Fatores de risco, sintomas e tratamento


Os neuromas acústicos são tumores não cancerosos. Eles crescem no nervo que conecta o cérebro e o ouvido. Como esses tumores são benignos, eles não se espalham para outras partes do corpo. Ainda assim, eles podem crescer o suficiente para danificar nervos importantes.

De acordo com a Acoustic Neuroma Association, os neuromas acústicos aparecem em 1 em cada 50.000 pessoas.

O único fator de risco conhecido para o neuroma acústico é ter um dos pais com o distúrbio genético neurofibromatose 2 (NF2). A maioria desses tumores aparece espontaneamente. Eles ocorrem em pessoas sem histórico familiar da doença.
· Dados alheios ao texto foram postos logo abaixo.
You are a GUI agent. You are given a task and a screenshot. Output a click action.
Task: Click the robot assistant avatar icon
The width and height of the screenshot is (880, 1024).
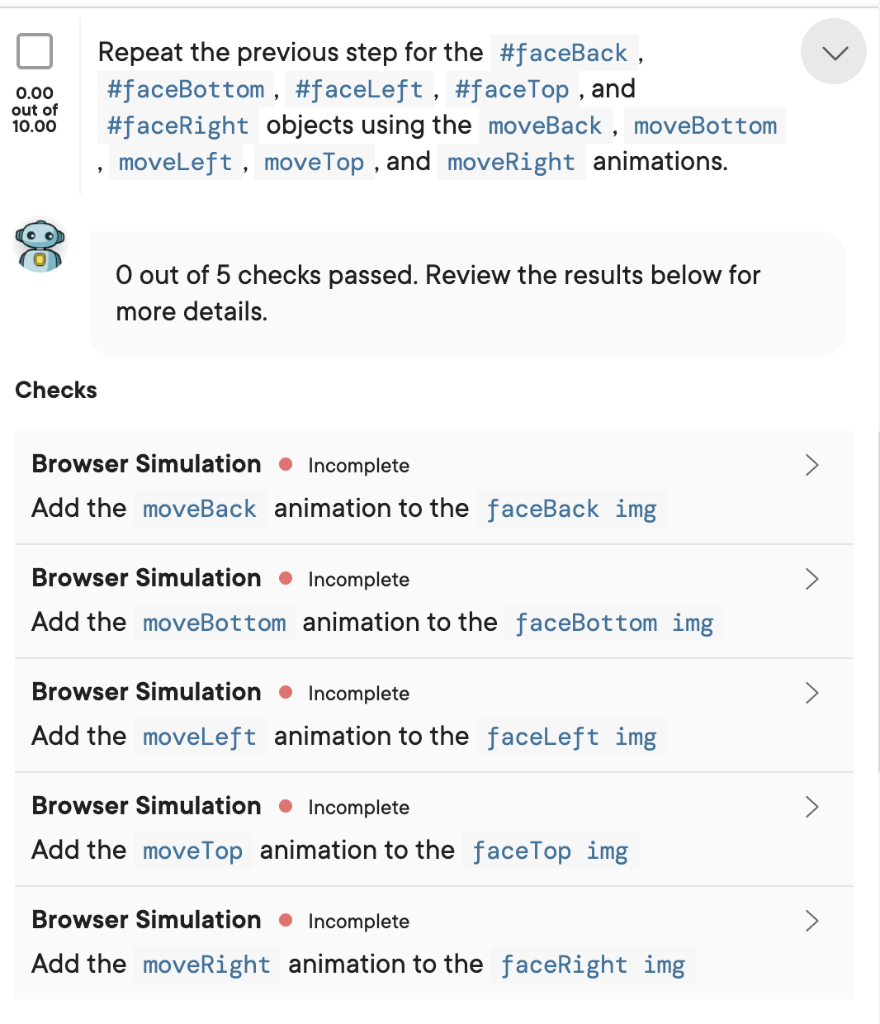[42, 245]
Os cientistas ainda não entendem por que algumas pessoas têm esses tumores. Alguns fatores de risco podem incluir:

  • barulhos altos
  • um neuroma da paratireóide, que é um tumor benigno da tireóide
  • exposição a baixos níveis de radiação durante a infância

Neuromas pequenos raramente apresentam sintomas. Os sintomas geralmente aparecem apenas quando o tumor fica grande o suficiente para pressionar os nervos circundantes. Um dos sintomas mais comuns é uma perda gradual de audição em um lado da cabeça. Essa perda auditiva geralmente ocorre lentamente ao longo do tempo, mas também pode começar muito repentinamente. Vertigem ou tontura e zumbido nos ouvidos são comuns. Esses tumores também podem causar dormência facial, fraqueza e problemas de equilíbrio.

Alguns sintomas menos comuns incluem:

  • dor de cabeça
  • problemas com a visão
  • dificuldade em entender a fala
  • dor no rosto ou ouvido
  • dormência no rosto ou ouvido
  • fadiga

Se você tiver perda auditiva ou outros sintomas neurológicos, é importante acompanhá-los. Isso pode ajudar seu médico a diagnosticar seu problema.

O seu médico deseja um histórico detalhado dos seus sintomas. Se você tem um neuroma, provavelmente precisará de um teste auditivo. Você também pode precisar de outros testes:

  • Os testes de resposta evocada auditiva do tronco encefálico podem verificar as funções neurológica e auditiva.
  • A eletronistagmografia detecta alterações no movimento ocular que podem ser causadas por problemas no ouvido interno.
  • A ressonância magnética e a tomografia computadorizada podem fornecer ao seu médico uma imagem do interior da sua cabeça.

Sua idade, estado geral de saúde e tamanho do tumor afetarão seu tratamento.

O tratamento nem sempre é necessário. Se você tem um pequeno neuroma acústico, seu médico pode apenas monitorar seu crescimento com ressonâncias magnéticas regulares. Por outro lado, a falta de tratamento às vezes pode levar ao acúmulo de líquido no cérebro. Esta condição com risco de vida é chamada hidrocefalia.

Se você tem um tumor relativamente pequeno, seu médico pode tentar interromper seu crescimento. Isso é feito com radiocirurgia estereotática. Neste procedimento, a radiação é aplicada a uma área pequena e específica da sua cabeça. Não é invasivo, mas é muito lento. Pode levar meses ou anos para se livrar de um tumor. Por esse motivo, esse procedimento geralmente é usado apenas para tumores muito pequenos. Também pode ser usado quando a cirurgia é muito arriscada ou se os tumores residuais permanecerem após a cirurgia.

A cirurgia pode ser necessária se o seu tumor for muito grande ou crescer rapidamente. Você também pode precisar de cirurgia se o tumor começar a se aproximar de uma parte vital do cérebro. Durante a cirurgia, o tumor pode ser removido através do crânio ou através do próprio ouvido. O tempo de recuperação varia de alguns dias a várias semanas.

Esta cirurgia pode ter muitas complicações e riscos. Esses incluem:

  • perda auditiva completa
  • músculos faciais enfraquecidos
  • zumbido nos ouvidos
  • líquido cefalorraquidiano vazando da incisão
  • problemas de equilíbrio
  • dores de cabeça persistentes

É importante conversar com seu médico assim que você começar a sentir sintomas de neuroma. Essa é a única maneira de preservar sua audição. Uma vez perdida, a audição não retornará após o tratamento.

Segundo a Acoustic Neuroma Association, os neuromas acústicos aparecem em uma em cada 50.000 pessoas.